My story takes a sort of Shadowrun-esque approach to the concept of fantasy races, in that all members of fantasy races are, or are descended from, former humans transformed by magic, though in this case it was voluntary for the first generation rather than randomly forced.
Basically this is set in a world where humans are entirely normal until their 13th birthday, where their right arm is branded with a swirling pattern of circles that not only allows them to use magical runes, but also makes supernatural changes to their biology, making them stronger faster, tougher, quicker-healing, etc.
But this raises a question: several of the fantasy races have very exotic and often blatantly physically impossible traits, like an extra pair of arms they can materialize from thin air at will, burning up in sunlight, or the ability to levitate and even fly. Why should the children of humans be normal until they turn 13, when the children of fantasy races have their innate racial magic passed down from their parents automatically, brand or no brand?
Which gave me an interesting idea: what if fantasy race children below the age of 13 took on more subdued, mundane, and physically realistic forms, and then on their 13th birthday, when they get their brand, they undergo spontaneous magical puberty and gain all of the bizarre, blatantly supernatural traits their parents have?
Of course, for there to be any point in doing this, I have to have a good idea of what body parts are physically possible, and how much I can make them look like their parents before they start needing magic to function. So I thought I'd start with their most visually obvious difference from normal humans: their skin color.

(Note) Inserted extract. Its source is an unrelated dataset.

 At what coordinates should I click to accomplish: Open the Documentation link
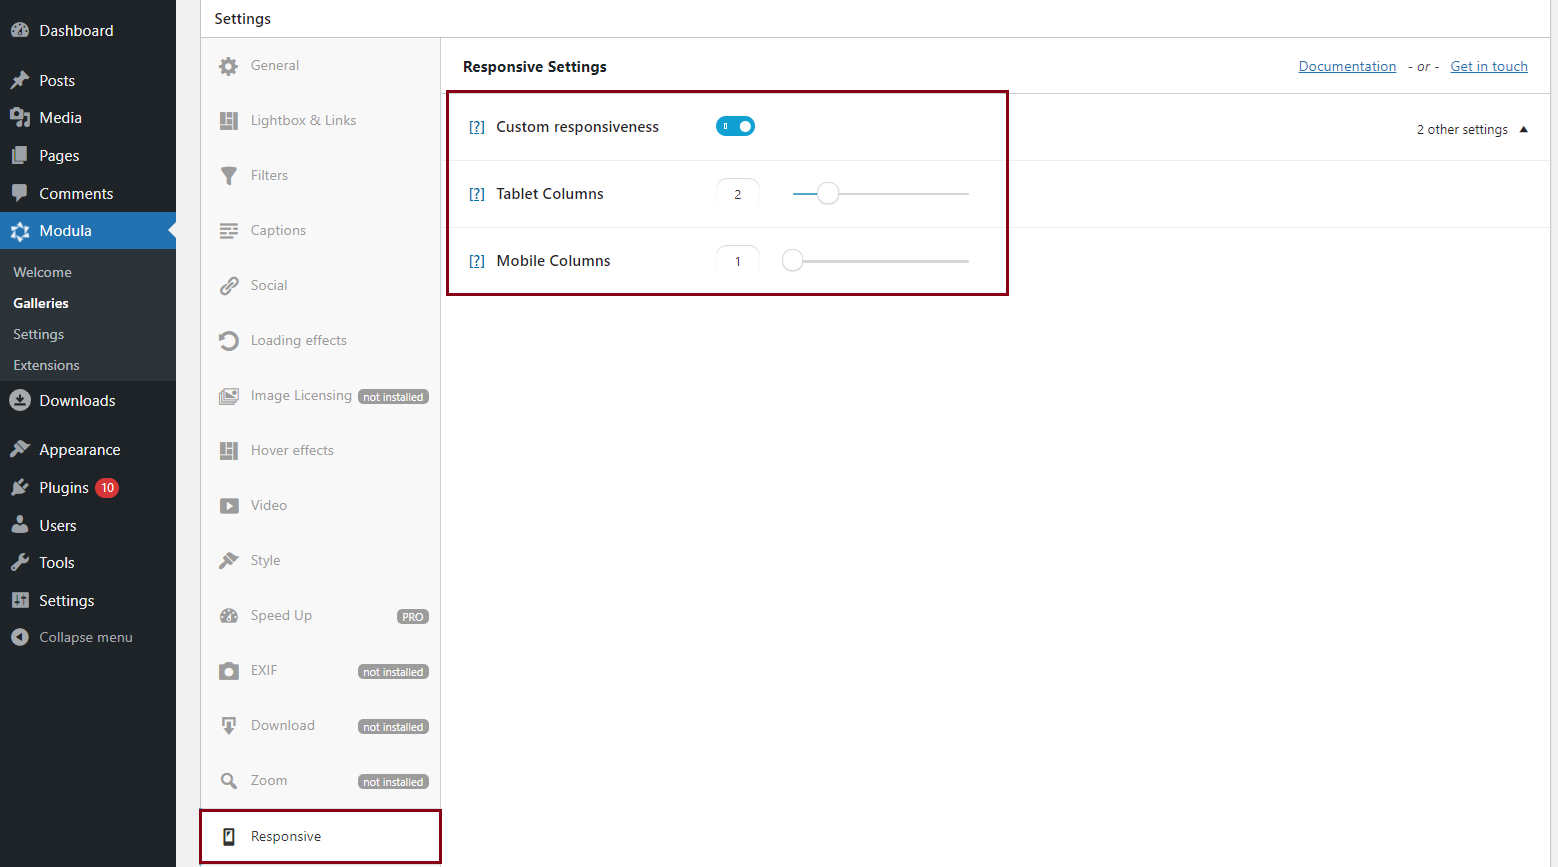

The fantasy races of my story, rather than ranging from brown to beige, have far more exotic color variations, from cotton candy pink to baby blue to silver and gold. If these skin colors could still be present on pre-magical fantasy race children, it would go a long way to making them visually distinct from humans, even if their other physical features were more limited and subdued. But living things aren't like plastic, and I understand that several colors are actually quite rare in the natural world for various reasons, so I wanted to check this for realism:
By changing only the skin of a creature that is otherwise identical to a human, what natural skin colors besides the human skin range is it biologically possible to have, and which are not?